Finding the Missing Links: Using AI to Map and Disrupt Transnational Crime Networks
Law enforcement intelligence on criminal networks is often incomplete, with only partial segments observable. This session presents a framework for reconstructing spatiotemporal criminal networks by integrating intelligence with environmental and geographic data derived from remote sensing. It asks: How do we connect an event in one country to a coordinating event in another? The presenter will share a real-world application from a complex operational environment known for organized crime. Using network analysis, the model mapped interactions and identified previously unobserved logistical nodes. Rigorous validation by the National Police of Colombia confirmed that these predictions represent strategic nodes governed by three spatial strategies: avoidance, strategic attraction, and calculated trade-offs.
- Upon completion, attendees will be able to convert spatio-temporal intelligence data (such as radio intercepts) to build a chronological network that models and maps real-world criminal interactions in distant locations.
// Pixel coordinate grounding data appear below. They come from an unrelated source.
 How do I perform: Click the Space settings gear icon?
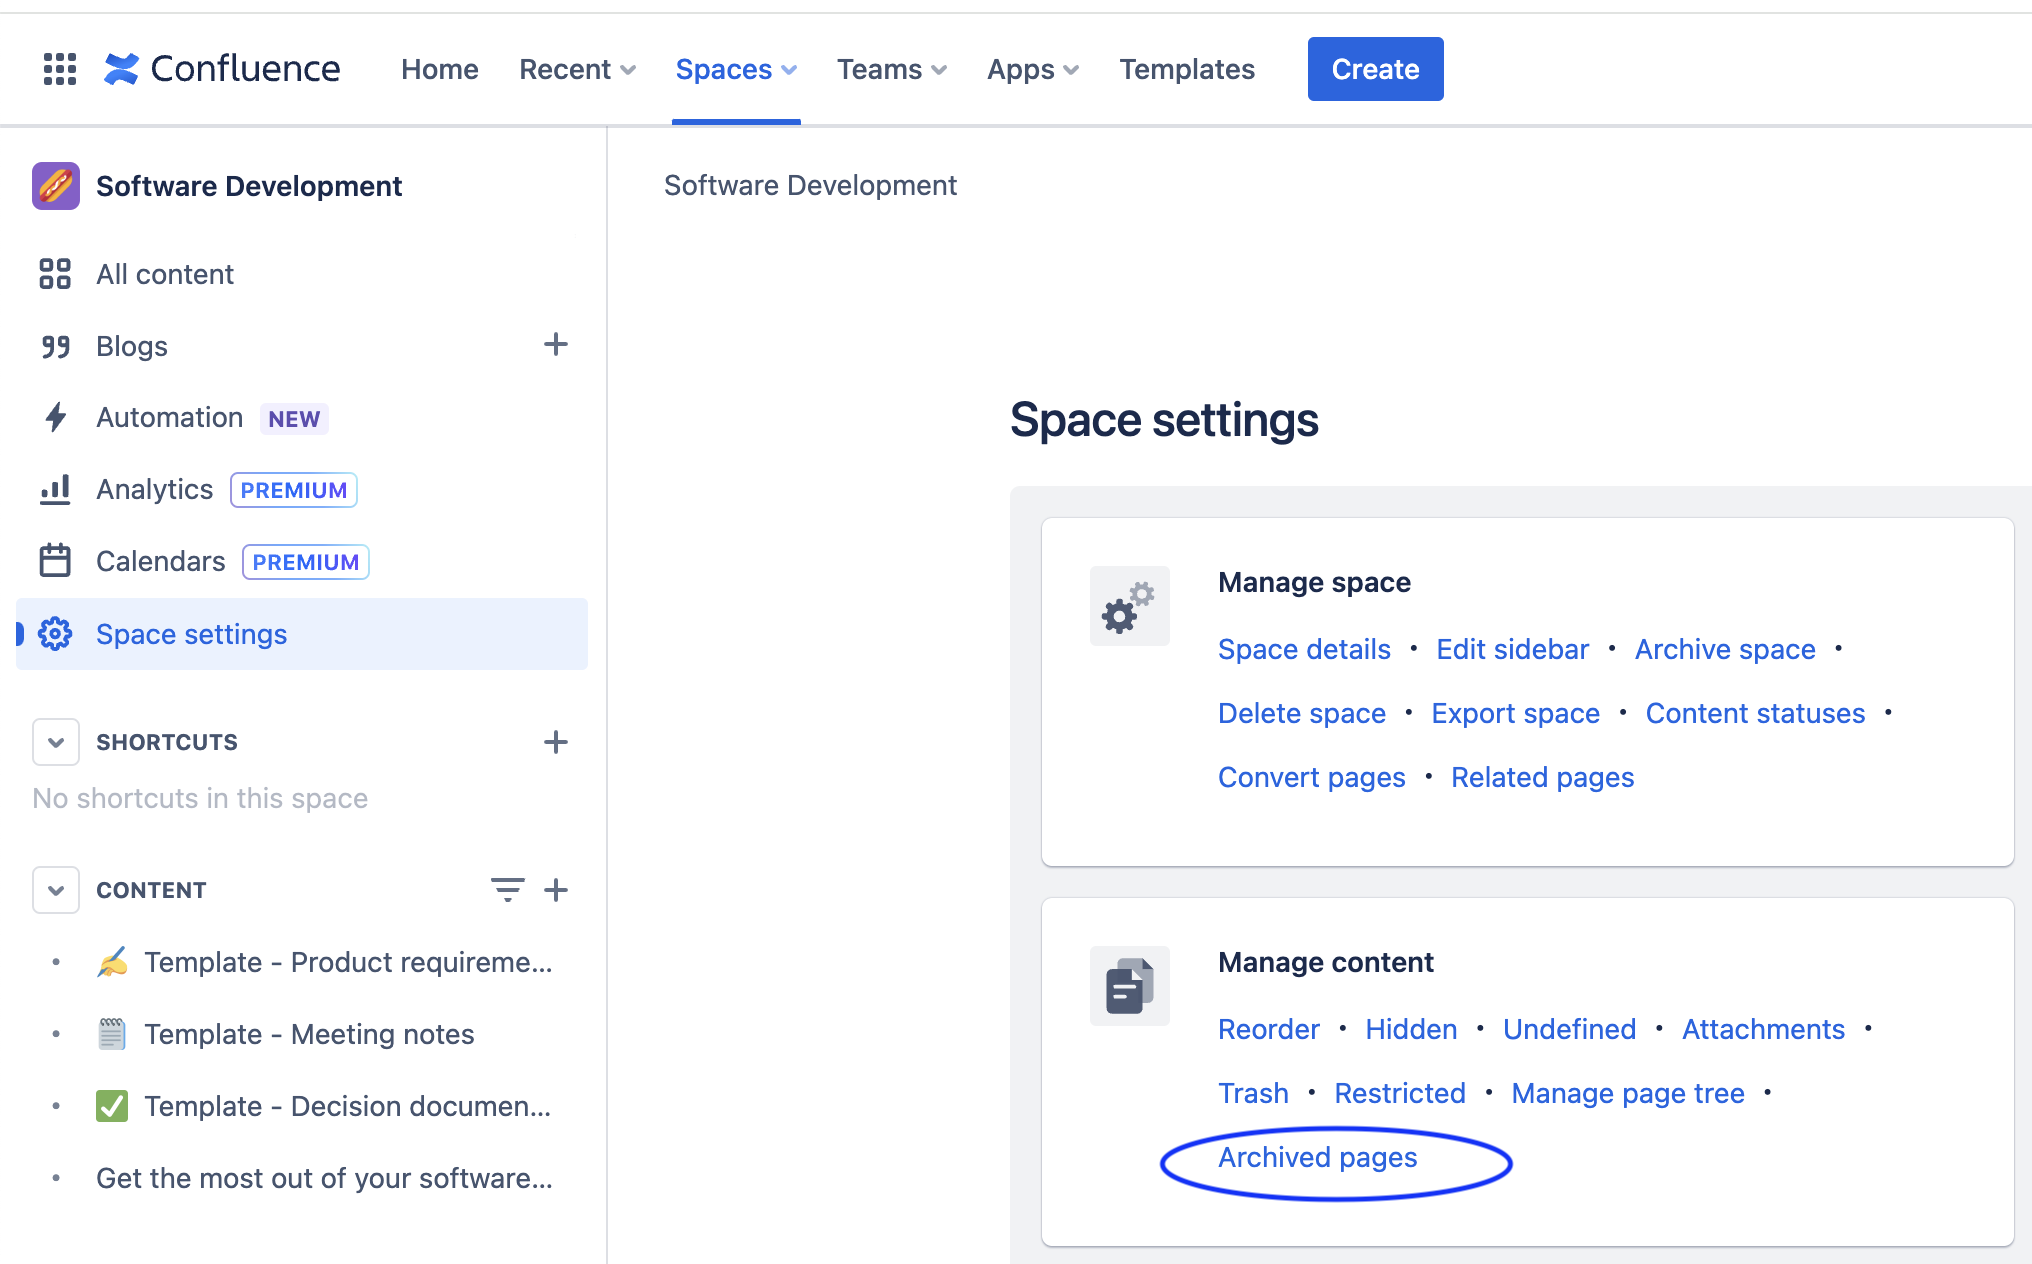pyautogui.click(x=54, y=632)
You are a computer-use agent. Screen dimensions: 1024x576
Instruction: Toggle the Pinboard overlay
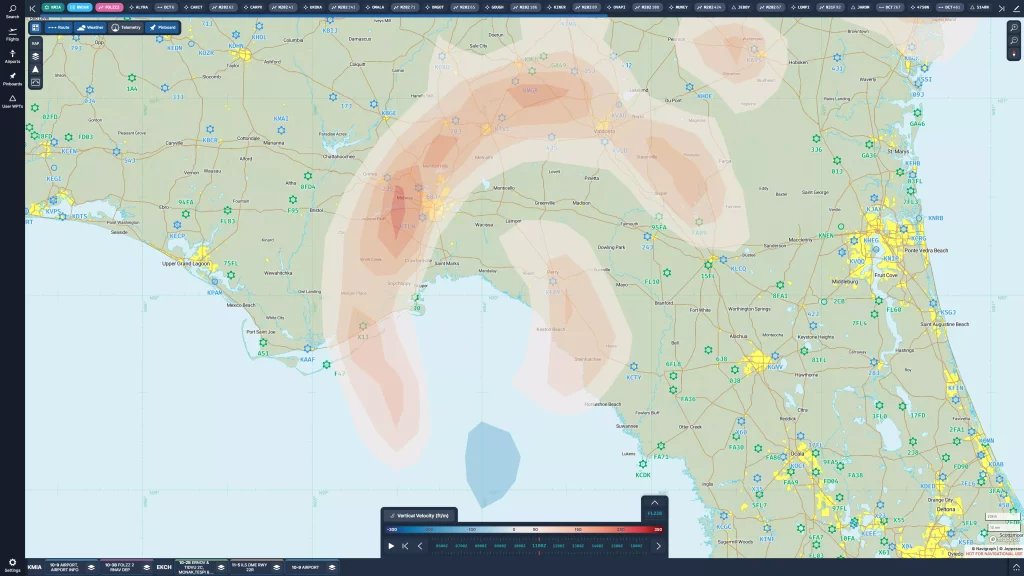click(x=162, y=27)
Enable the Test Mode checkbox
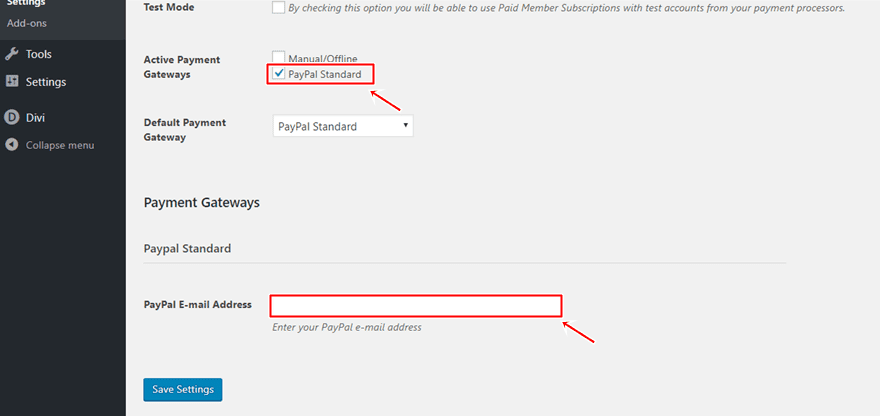Viewport: 880px width, 416px height. (x=278, y=8)
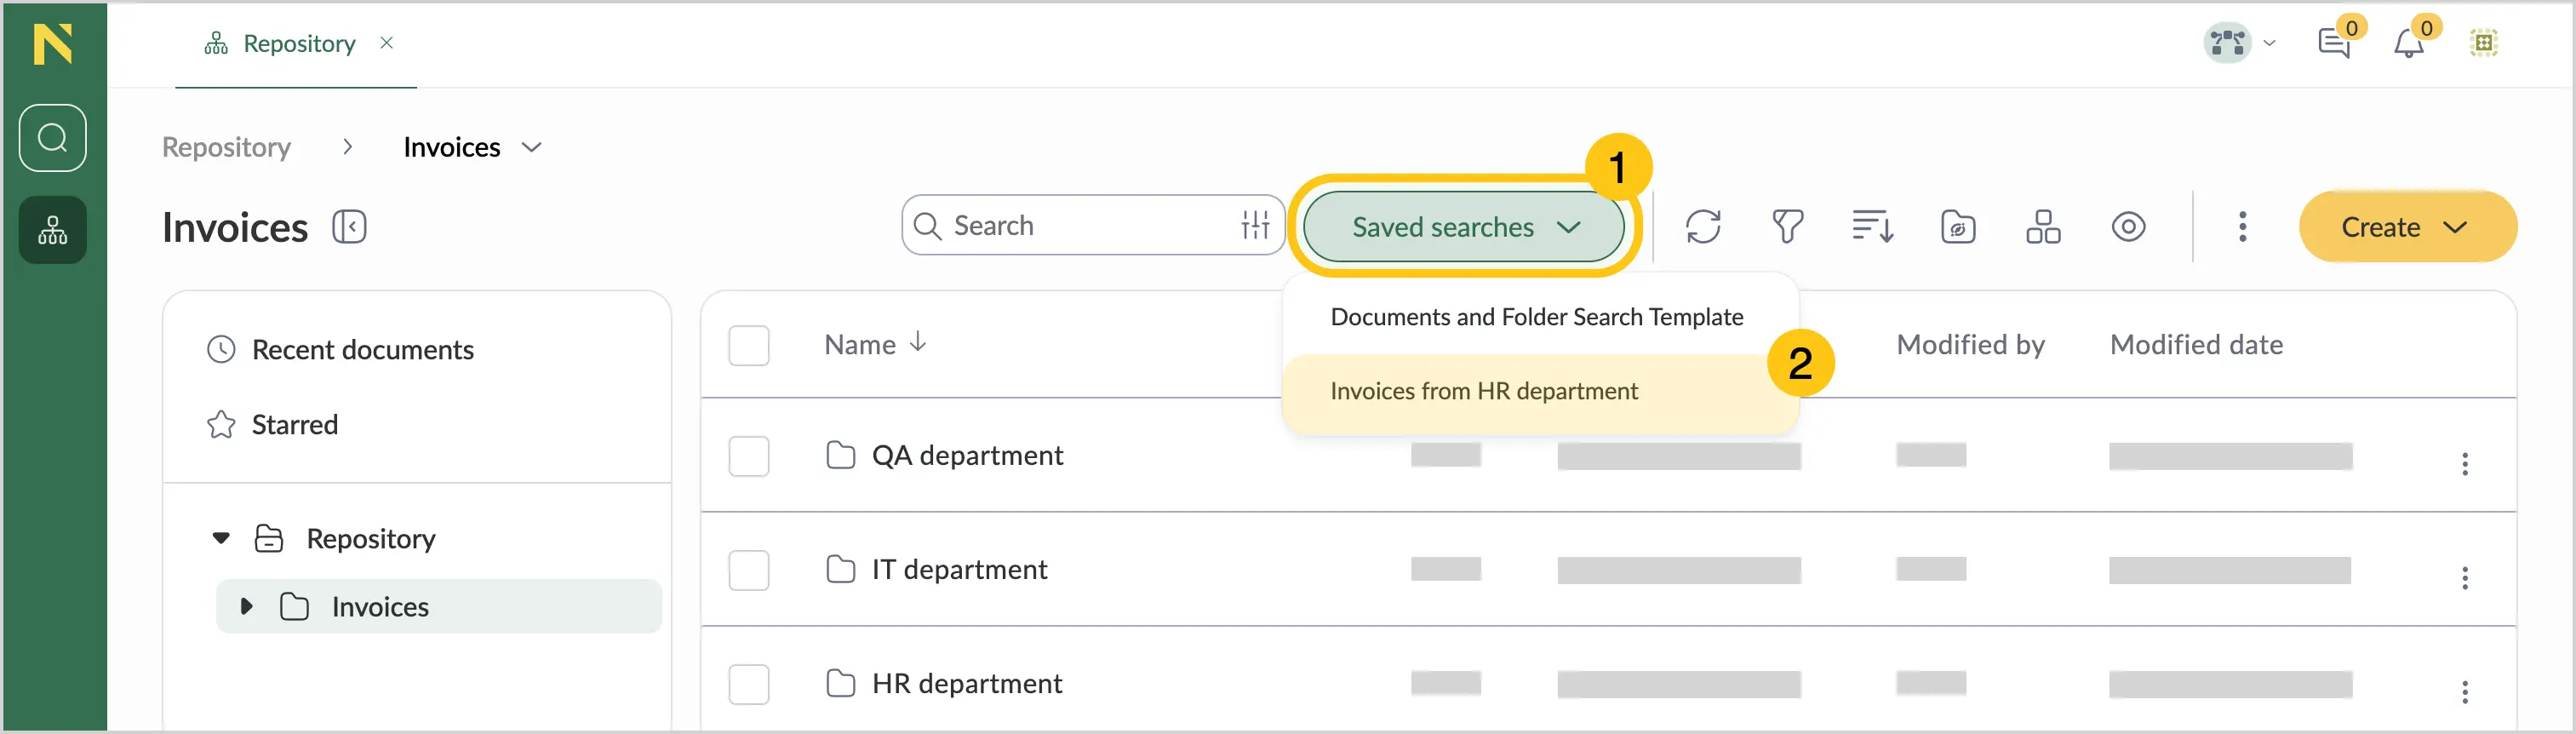Click the sort order icon
Image resolution: width=2576 pixels, height=734 pixels.
click(x=1873, y=227)
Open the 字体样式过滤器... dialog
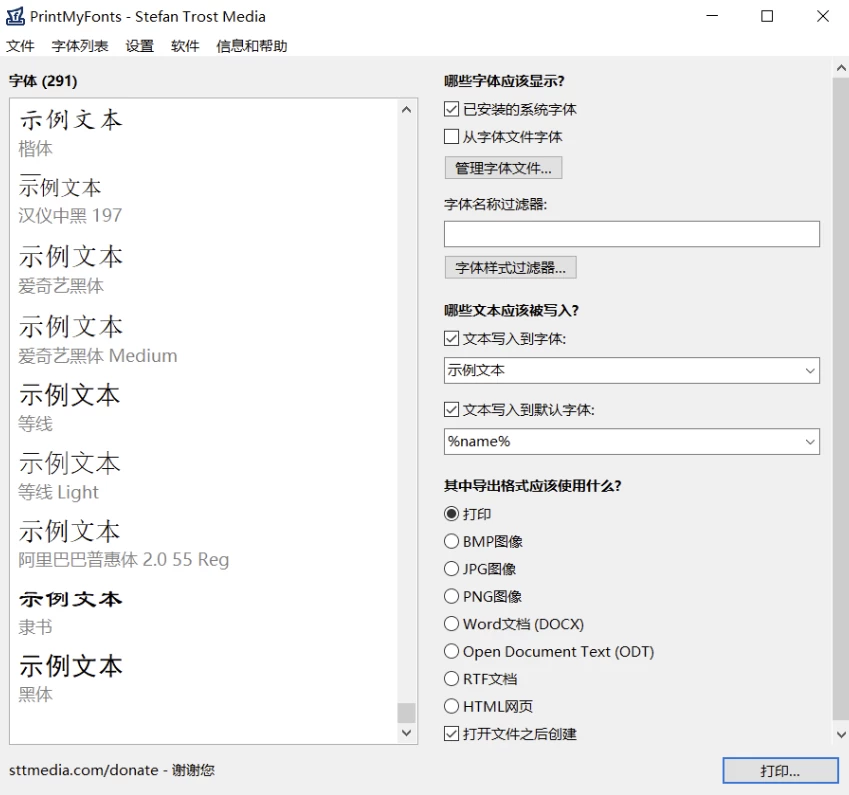The height and width of the screenshot is (795, 849). pos(510,267)
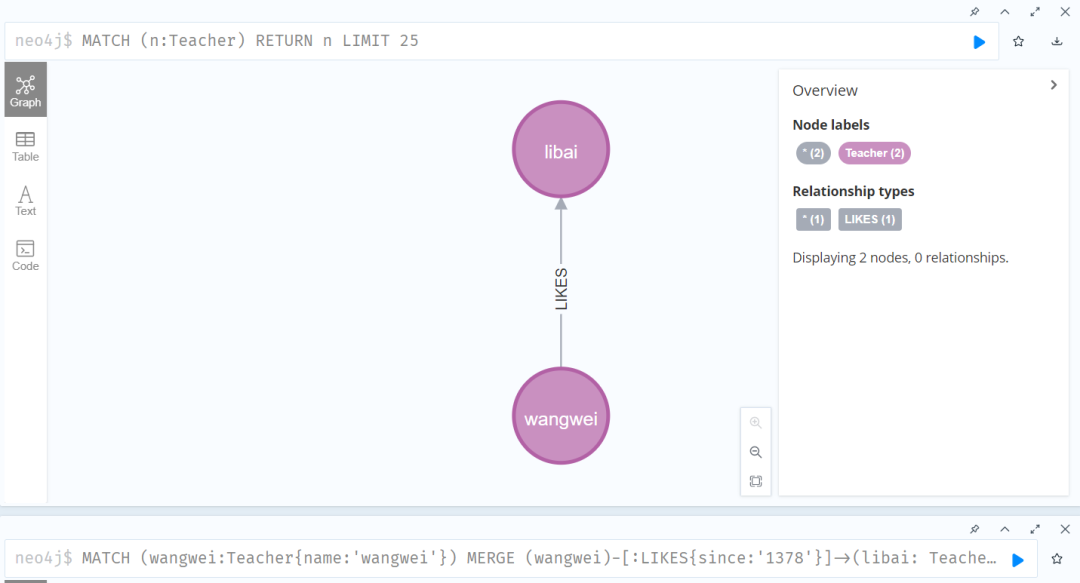Screen dimensions: 1080x583
Task: Open the Text view
Action: pos(25,201)
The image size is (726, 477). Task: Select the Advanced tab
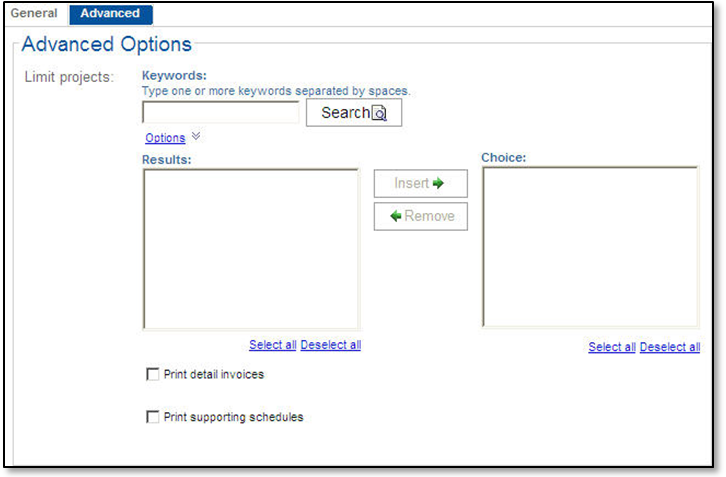110,14
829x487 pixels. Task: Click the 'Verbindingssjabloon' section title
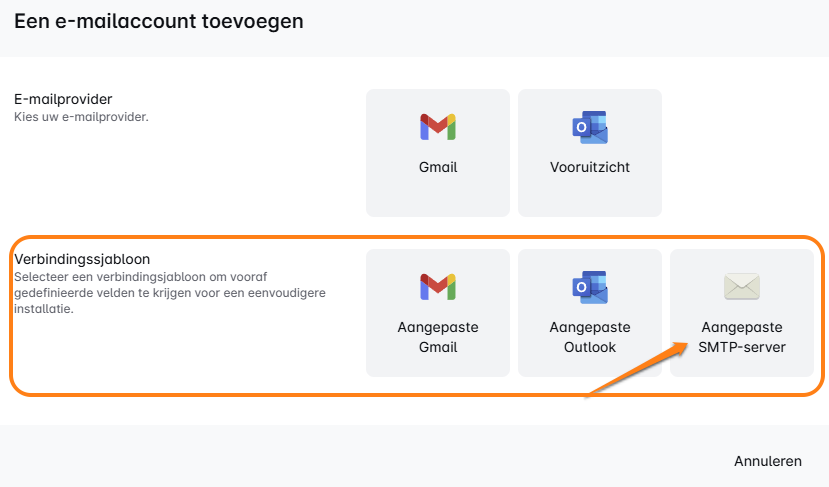tap(76, 259)
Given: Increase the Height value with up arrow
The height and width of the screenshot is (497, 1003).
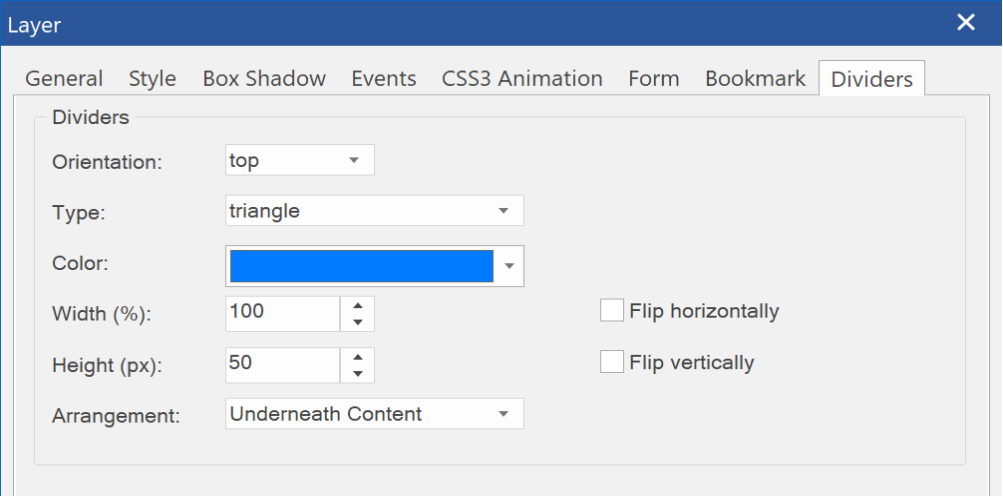Looking at the screenshot, I should pyautogui.click(x=358, y=357).
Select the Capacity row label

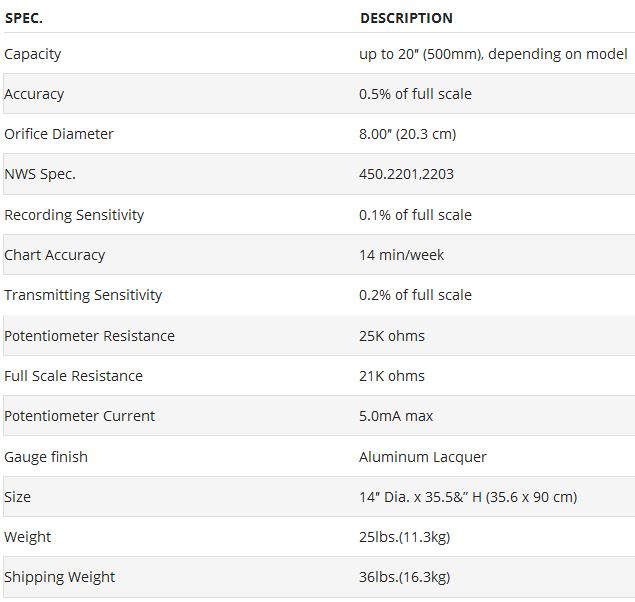pyautogui.click(x=33, y=54)
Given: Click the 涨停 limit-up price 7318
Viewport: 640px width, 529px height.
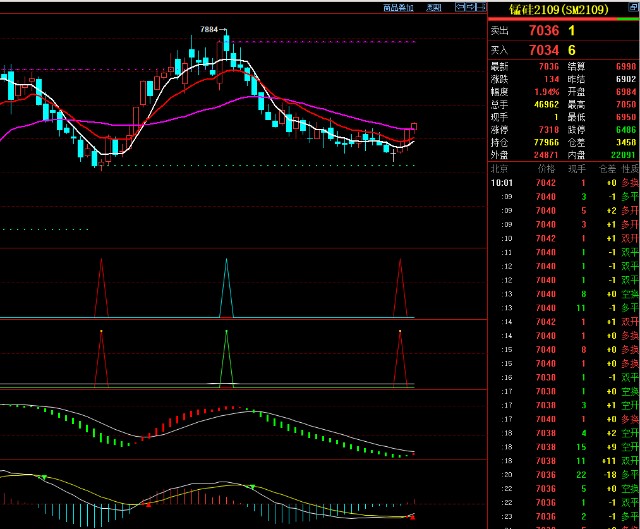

- Upon completion, attendees will be able to identify how a machine learning framework can be applied to this network data to predict and locate a criminal organization's previously unobserved logistical nodes and hidden connections.
- Upon completion, attendees will be able to validate the critical process of using operational intelligence to validate predictive models and how to use these newly validated insights to plan effective strategic interventions.